Costeletas de Borrêgo Fritas

Na casa da minha infância não havia nenhum exaustor. O fogão ficava debaixo de uma grande chaminé que não impedia que o cheiro dos cozinhados se espalhassem um pouco por toda a casa, anunciando com antecedência as amenidades gustativas da refeição que se aproximava.
Neste tempo mais asséptico em que vivemos estes odores são geralmente mal conotados, mas naquela altura era perfeitamente normal e aceitável que uma casa cheirasse a comida à hora em que se comia. E, para mim, ainda é um prazer.
Falo nisto porque as Costeletas de Borrêgo que vou apresentar, além de excelentes em sabor, são, para a casa, uma verdadeira maravilha olfactiva, daquelas que fazem os vizinhos parar, lá fora, de nariz no ar a ver de onde vem aquele perfume.
Quando experimentar estas Costeletas, por favor, por uma vez, desligue o exaustor!


Ingredientes:

Costeletas de Borrêgo
Alho,Louro,Sal e Pimenta
Vinho branco
Banha de Porco

Preparação:

Deve rejeitar as costeletas que se vendem já embaladas e adquiri-las num talho com atendimento personalizado. As costeletas a usar são simples, ou seja são cortadas de metade de um vão de borrêgo e não do vão duplo que dá costeletas em forma de borboleta, boas para grelhar mas não para este prato. Deve ainda pedir ao talhante que corte as costeletas com metade da espessura normal, isto é, corta uma da espessura exacta do pé e a seguinte, sem pé, da espessura correspondente à distância que vai de uma costela à seguinte. O resultado é o dobro das costeletas, com metade da espessura.
Se quiser, dê um golpe com faca afiada ao longo da pele que forra o pé, do lado que não tem carne, e com o lado da faca que não corta solte esta carne deixando-a pendurada e o osso limpo.
Tempere as costeletas de um lado, com Pimenta, Louro e Alho fresco cortado em fatias não muito finas. Deixe pelo menos 1 hora, o ideal é de um dia para outro.
Cerca de 45 minutos antes da refeição, aqueça bem banha de porco numa frigideira, retire cuidadosamente todos os alhos e louro das costeletas e passe-as rapidamente, dos dois lados, 4 ou 5 de cada vez para nunca arrefecer a gordura. À medida que vão tomando cor, uns segundos apenas de cada lado, retire-as e ponha outras. Quando todas estiverem seladas, junte-as então na frigideira, junte os alhos e louro que tinha retirado, tempere de sal, adicione vinho branco e baixe o lume para médio.
Começa então um período longo de cozedura/fritura em que se deve deixar o vinho evaporar todo até recomeçar a fritar, altura em que se junta mais um pouco de vinho, num ciclo que se repete até os alhos se terem desfeito e desaparecido no molho,o que leva cerca de 30-40 minutos. Depois da última adição de vinho, deixe-o evaporar quase completamente,retirando do lume quando se começa de novo a ouvir o som de fritar, nas bordas da frigideira, mas ainda há sob a gordura alguma parte aquosa, concentrada e castanha, formada por algum vinho, os alhos e os sucos da carne.
O cheiro deve ser intenso e arrebatador; serve-se com puré de batata.

Notas:

Deve utilizar vinho branco, tipo seco e com alguma adstringência. Quanto à qualidade do dito,isto é assunto controverso, sou de opinião que se deve usar um vinho de mesa de qualidade média, melhor que vinho corrente de pacote de cartão, mas sem exageros, que vinho excelente é para ser bebido.

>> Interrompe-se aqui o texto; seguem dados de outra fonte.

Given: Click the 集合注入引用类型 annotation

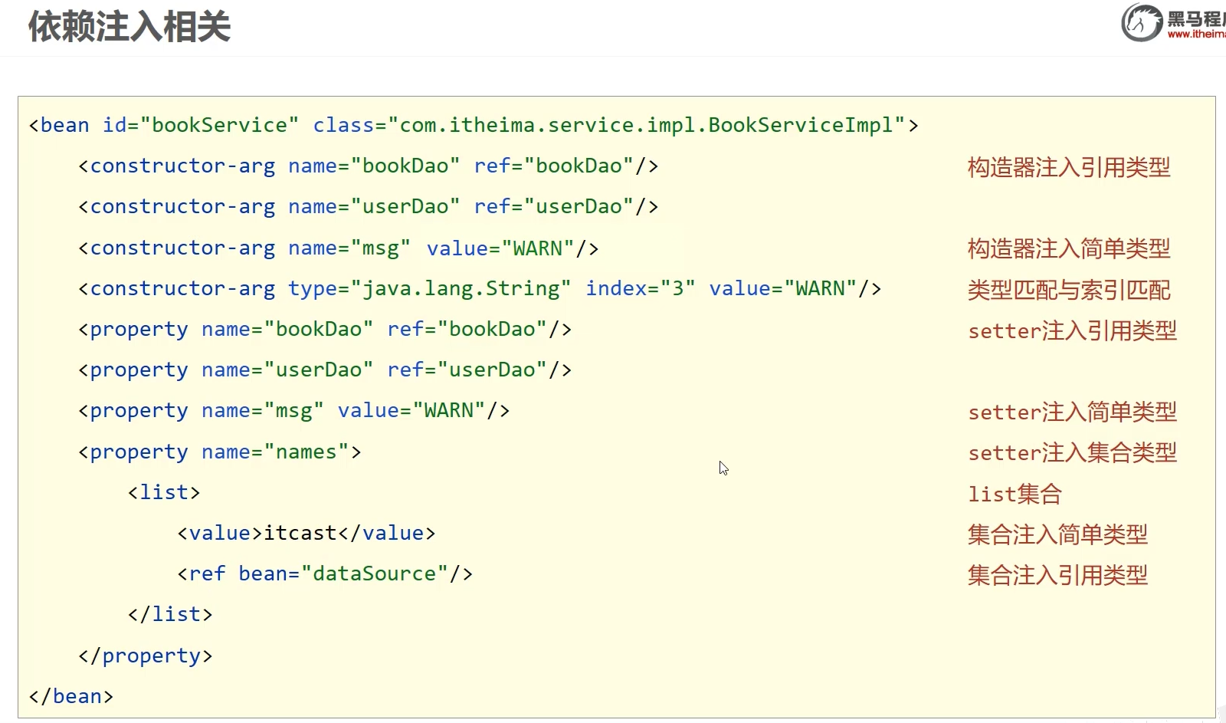Looking at the screenshot, I should tap(1057, 575).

quarta-feira, 27 de fevereiro de 2008

Filetes de Polvo

Estava um dia a minha mãe na peixaria de Magoito e ouviu alguém dizer que ia fazer polvo em filetes. Logo ali decidiu o que seria o almoço. Comprou um polvo bem grande, cortou-o em troços, passou por ovo e vai de fritar.
Esse foi o dia em que, pela primeira vez, a minha namorada almoçava com a minha família e, de repente, vejo-a já quase preta de sufocar, apavorada de aflicção e de vergonha, a levantar-se para deitar fora a bola dura e coriácea que teimava em não se deixar mastigar e engolir.
Eu já tinha reparado, mas eu engulo tudo.
É que a minha mãe só então percebeu que tinha de cozer primeiro o polvo. Foi uma risota e acabámos por comer uns ovos.


Ingredientes:

Polvo
Ovo
Azeite ou Óleo para fritar.
Sal e Pimenta
Sumo de Limão

Preparação:

Coza o polvo até ele estar bem tenro. Escorra e deixe esfriar.
Corte em troços de mais ou menos 10 / 12cm, abra ao meio as partes mais grossas e componha com a ajuda de 2 palitos uns filetes mais ou menos rectangulares, justapondo os troços de polvo. Tempere com pimenta branca moída.
Passe cada filete por ovo batido e frite até ganharem uma cor dourada, em lume esperto. Servem-se bem quentes,salpicados de sumo de limão e acompanhados por arroz de feijão.

Nota:
Se tiver oportunidade de comprar polvo no Norte, não hesite. O polvo melhora com a latitude: quanto mais acima, melhor. É (também) por isso que os filetes de polvo do Aleixo, ali junto à estação de Campanhã, são aqula maravilha inigualável, acompanhados por arroz, de feijão ou também de polvo.
E se gosta mesmo muito de polvo, suba um pouco mais e vá adquiri-lo à Galiza, na Ria de Vigo ou na de Padrón, o famoso Pulpo de Rias Bajas, um must!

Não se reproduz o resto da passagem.